PPP shows that ‘government failure’ is as real as ‘market failure’

On Wednesday, I wrote about how, in a recent interview with the Pioneer Press, I spoke about some of the schemes the federal government used to aid businesses during the COVID-19 pandemic, such as the Paycheck Protection Program (PPP):

“The problem that we faced was we were shutting down the economy to fight the virus, but we wanted to make sure there was an economy at the other end of it,” said John Phelan, an economist at the Center of the American Experiment, a Golden Valley-based think tank. “What we were trying to do effectively is put the economy in deep-freeze.”

Phelan added that while the PPP program and others amounted to government intervention on a massive scale, he felt they were effective.

“If the government is shutting your business down and making it impossible to function, then the government has a duty to make sure you can survive that,” he said. “If I smash a baseball through the neighbor’s window, I’m responsible for paying for the neighbor’s window.”

I noted that there was a trade-off:

The federal government had to balance getting the money to the businesses which needed it — and targeting takes time — and getting the money to them quickly. 

I also noted that, given this tension, mistakes were bound to be made and that new research had attempted to quantify this:

New research by economists John M. Griffin, Samuel Kruger, and Prateek Mahajan estimates that around 1.8 million of the program’s 11.8 million loans — more than 15 percent — totaling $76 billion had at least one indication of potential fraud.

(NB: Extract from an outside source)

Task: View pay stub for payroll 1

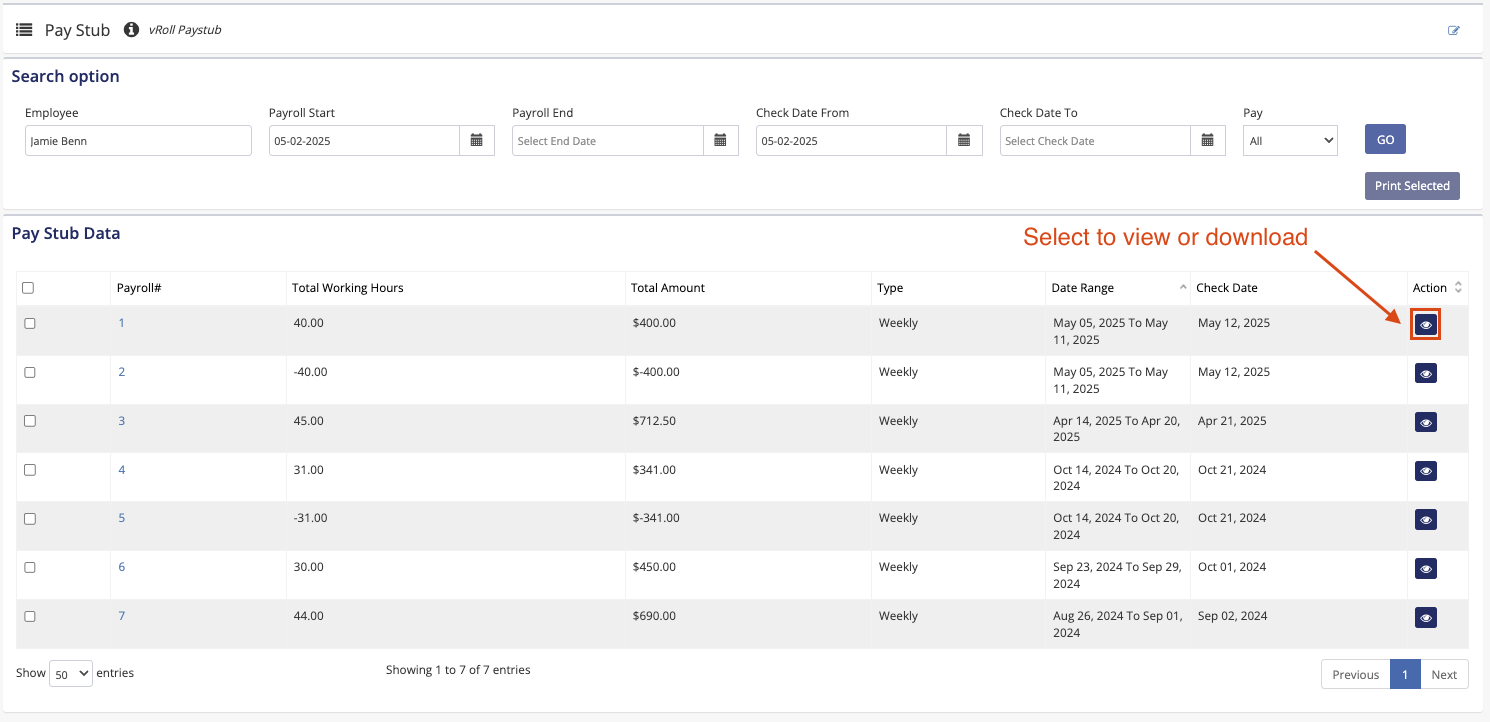Action: click(1426, 324)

A more restrictive calculation by the researchers, of loans with at least two suspicious characteristics, identified 1.2 million potentially fraudulent loans, totaling $38 billion.

The question was whether this loss to fraud was more than offset by the benefits of the program. On Thursday, I looked at a bunch of research which showed that it probably wasn’t:

Taken together, this research suggests that the PPP saved relatively few jobs at a high cost and was a poor allocation of capital.

So, mea culpa? Not quite.

If were found ourselves in similar circumstances, I would still defend a program like PPP in principle. It remains true that, if the government is going to shut your business down and prevent you from generating revenue that the government also has a duty to help your business through that shutdown, however long it is.

But that is in principle. The actual experience of PPP would give me some pause before advocating for such a scheme again in practice.

There is an important lesson here. Economics students will spend a good deal of time looking at ‘market failure’. These arise when the real world deviates from some theoretical construct like perfect competition. Government intervention is often prescribed as the remedy. But, as the experience of PPP shows, government can fail as well. Like a perfectly competitive market, PPP was fine in principle. In practice, however, it was no more robust. Students of economics will rarely encounter a module on ‘government failure.’ Maybe they should.